— WORK TO BE COMPLETED —
Swap "dropdown" for "drop-down menu" in the items starting at the line that contains "Click the loop playback icon" and ending at the end of the items, and return only those lines, unchanged otherwise and without the pictures.
○ ○ ○ ○ ○
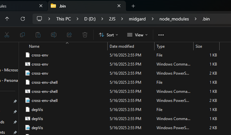Click the Delete trash can icon
The height and width of the screenshot is (135, 231).
click(85, 35)
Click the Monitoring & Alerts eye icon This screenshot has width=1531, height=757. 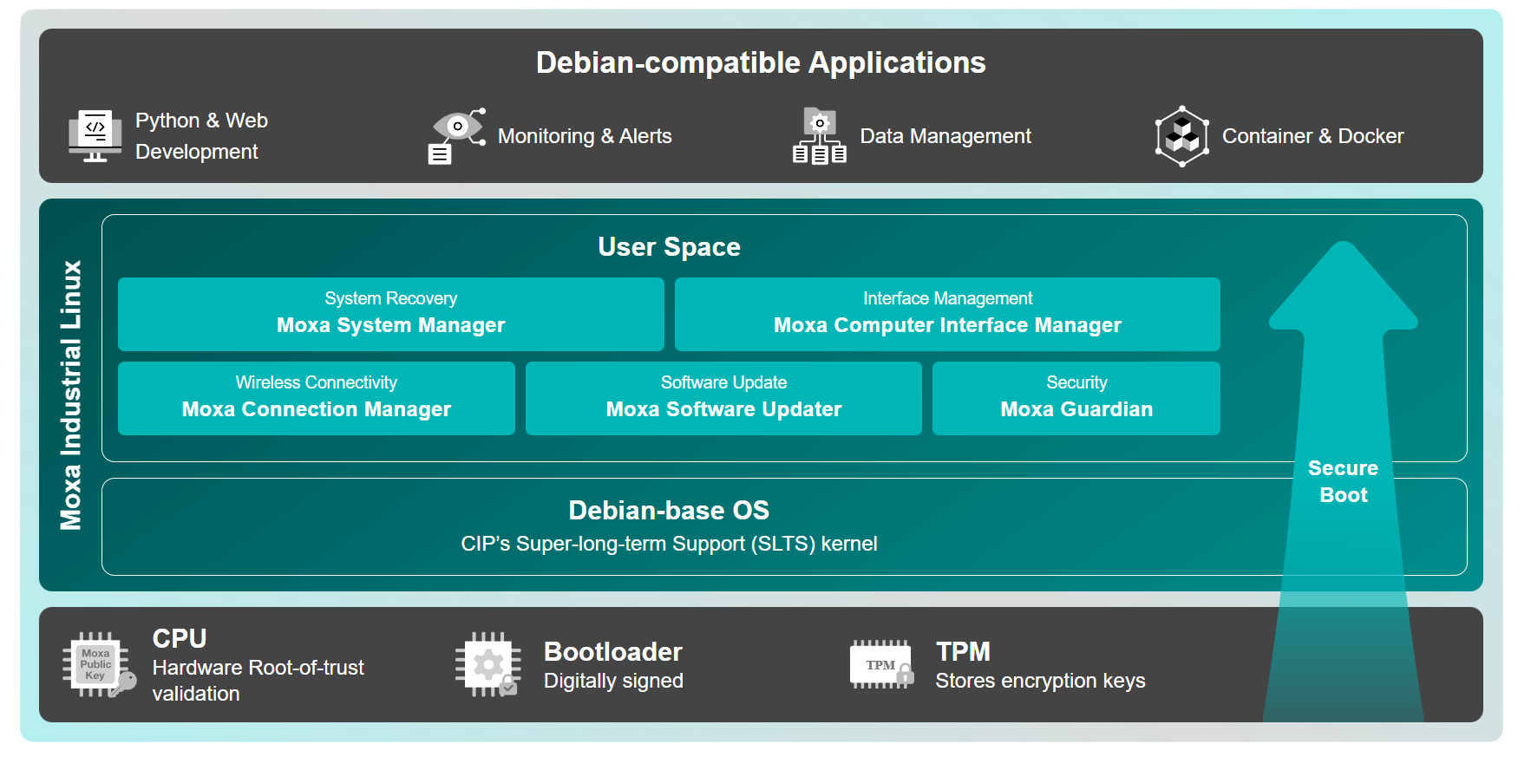[456, 135]
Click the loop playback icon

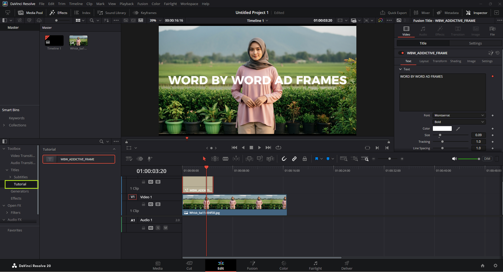[278, 148]
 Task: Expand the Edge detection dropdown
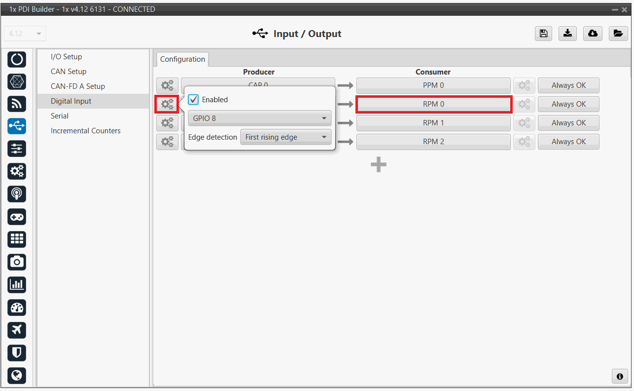pos(285,137)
○ ○ ○ ○ ○
— REPLY —
Click the loop playback icon

[278, 148]
 Task: Expand the Edge detection drop-down menu
pos(285,137)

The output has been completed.